In 1966–68 he studied Specialized study of Sacred Scripture at the Faculty of Theology of the Catholic University of Lublin, which crowned a master's degree and a licentiate in theology. Then, in 1969–71 continued to biblical studies at the Pontifical Biblical Institute in Rome, obtaining a bachelor's degree teachings of the Bible. In 1976 he received his doctorate, which was recognized at the Catholic University of Lublin.

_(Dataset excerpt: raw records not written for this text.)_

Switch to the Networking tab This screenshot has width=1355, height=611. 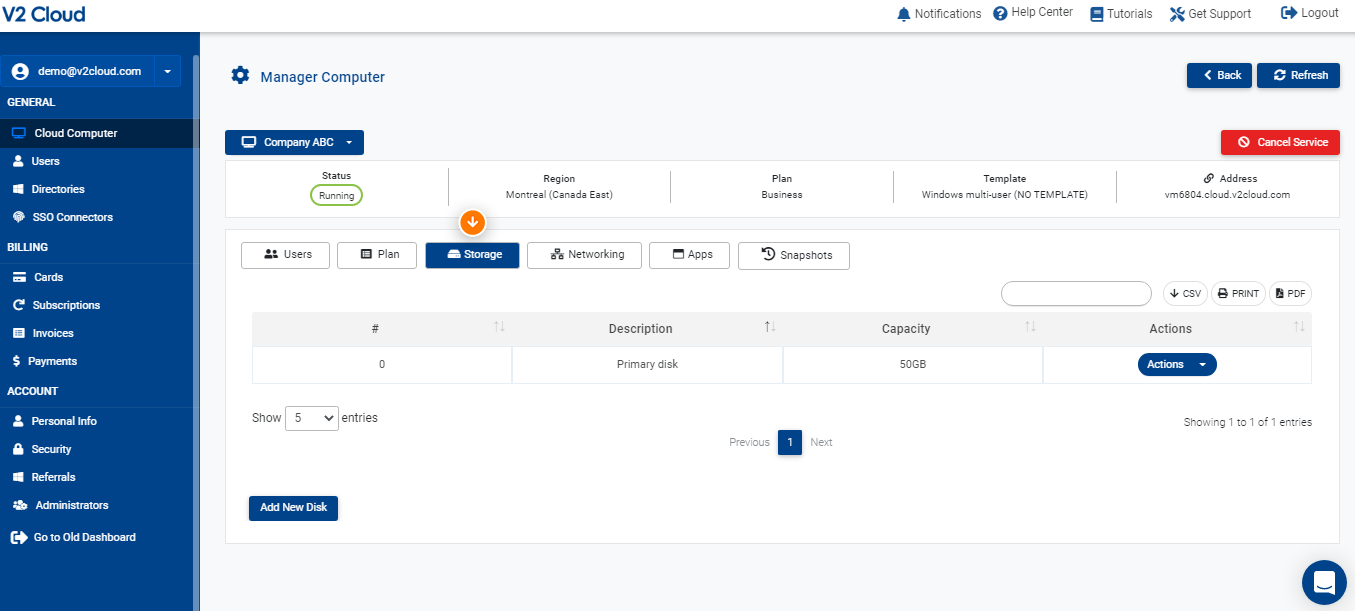coord(588,255)
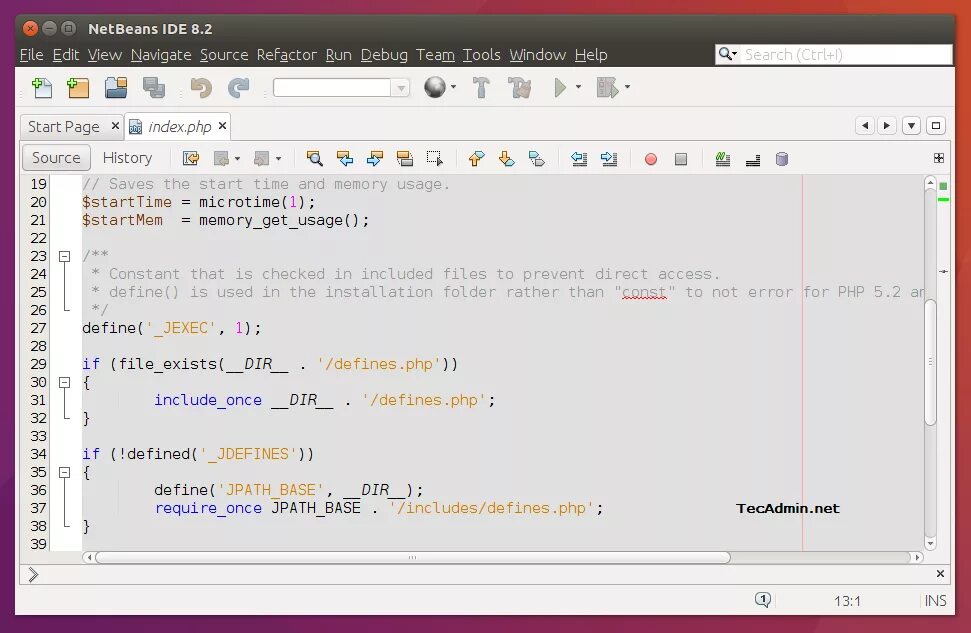
Task: Close the index.php tab
Action: pyautogui.click(x=222, y=126)
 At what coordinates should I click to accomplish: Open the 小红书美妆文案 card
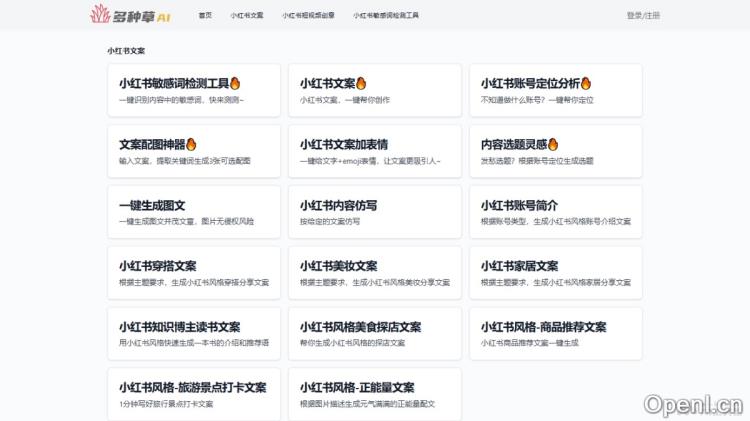click(374, 273)
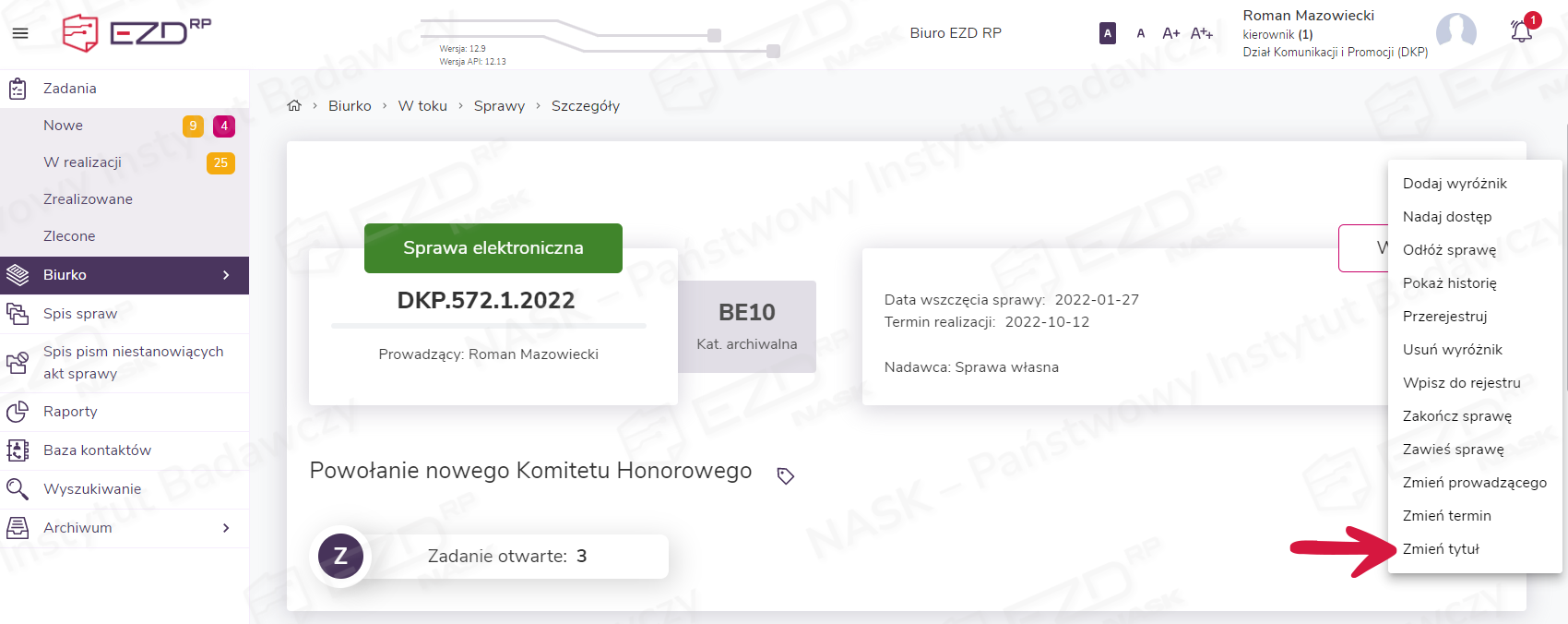Set font size to largest A++
This screenshot has width=1568, height=624.
point(1201,33)
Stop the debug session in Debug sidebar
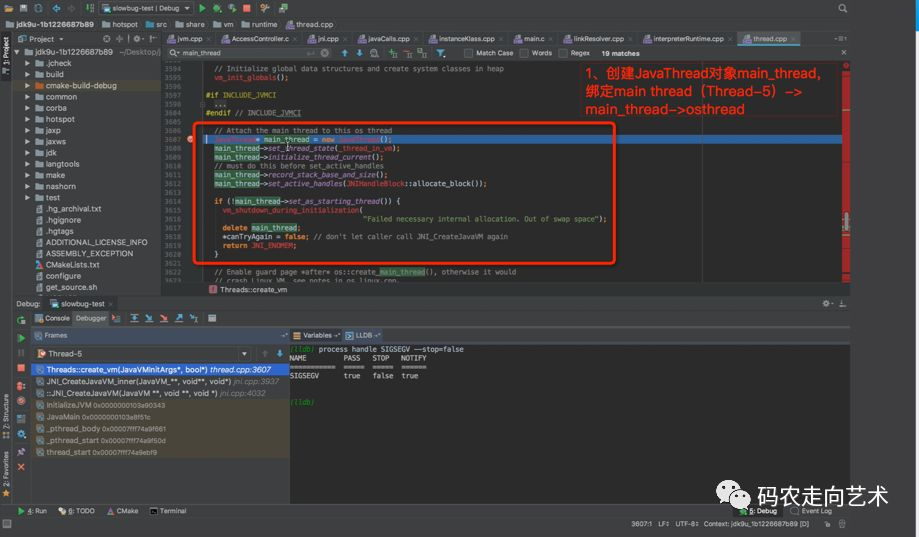Image resolution: width=919 pixels, height=537 pixels. pyautogui.click(x=21, y=369)
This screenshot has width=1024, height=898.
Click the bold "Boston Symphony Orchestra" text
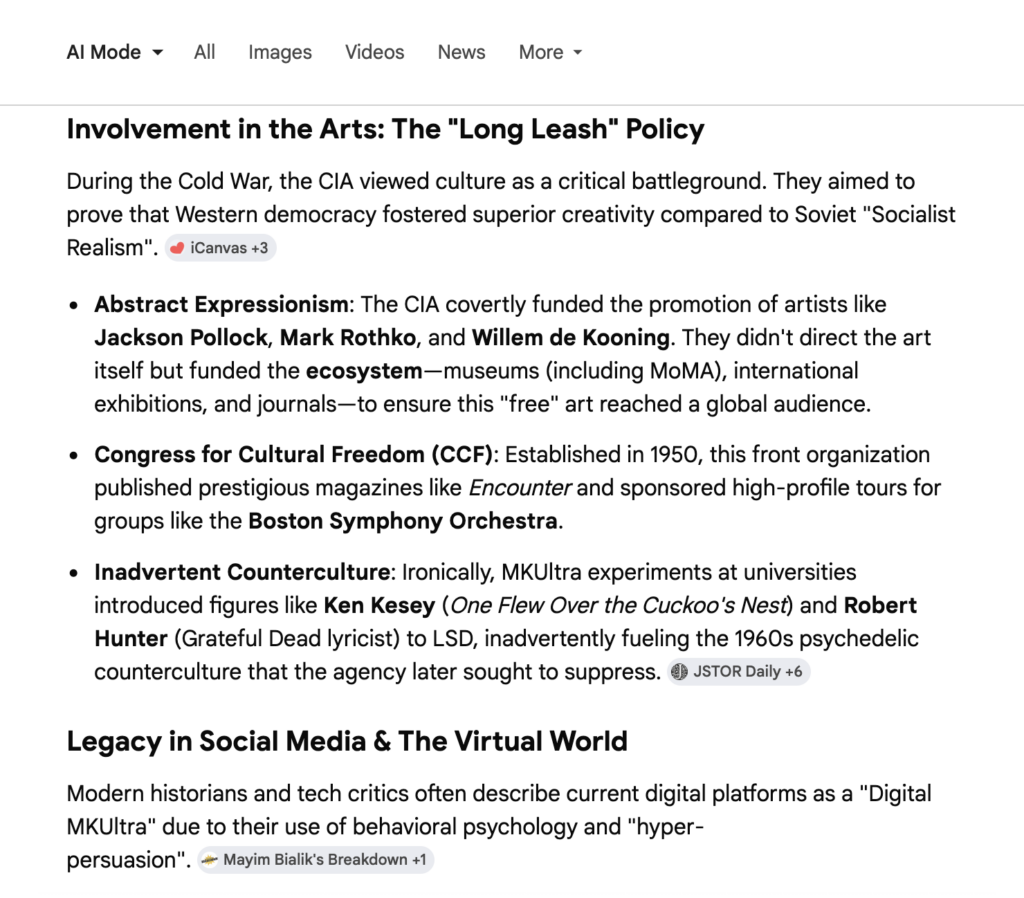pyautogui.click(x=403, y=521)
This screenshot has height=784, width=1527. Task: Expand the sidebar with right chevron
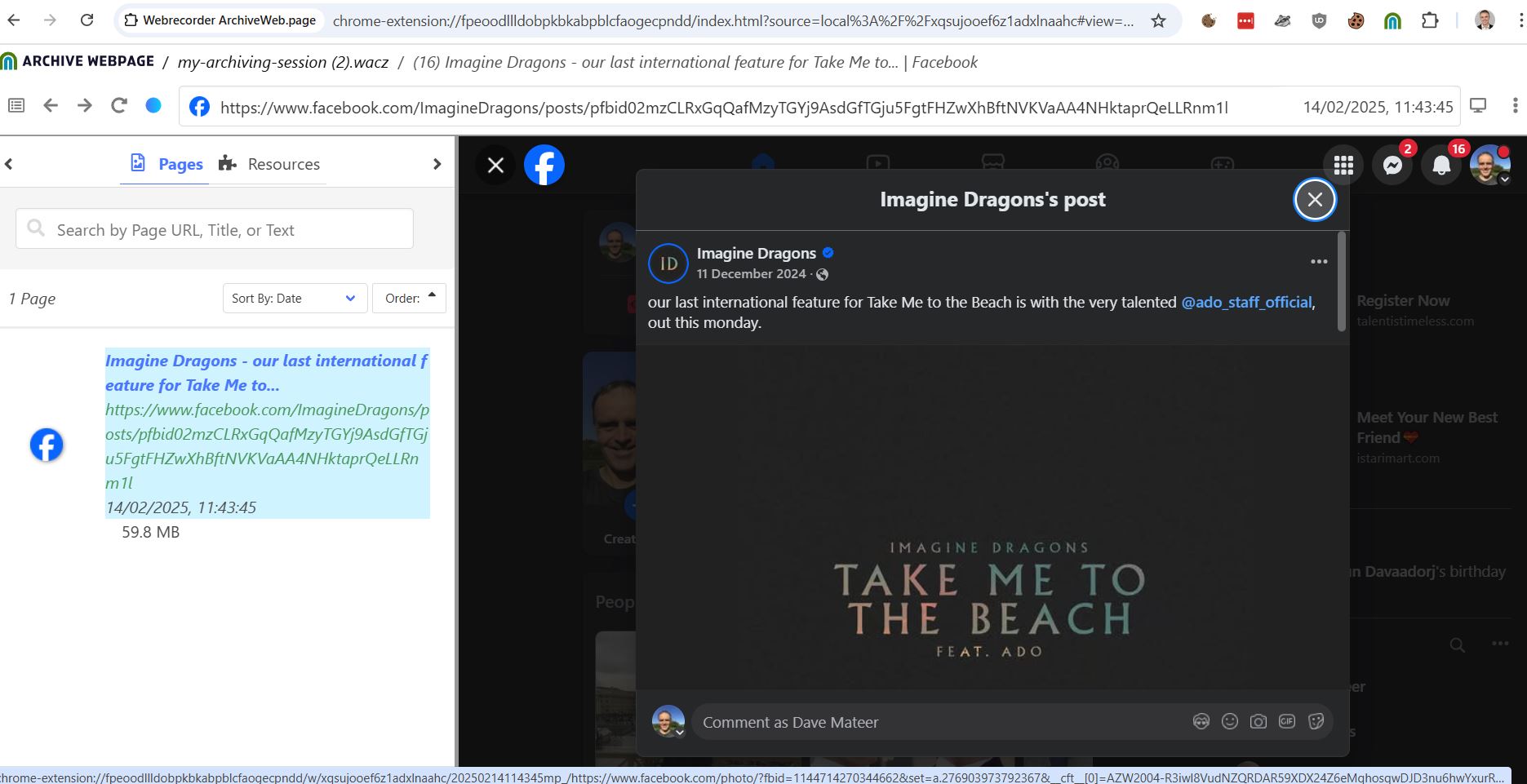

In the academic year 1992–93 was a scholarship student at the Catholic Institute in Paris, and in 1994 attended the Academy of Catholic Theology in Warsaw, where his studies centered on hymns in Deutero-Isaiah (40-48) and was awarded a PhD in theology.

After retirement
In 2021 the Holy See has punished Golebiewski together with around ten other Polish bishops and archbishops over reported cover-ups of sexual abuse of minors by priests under their authority.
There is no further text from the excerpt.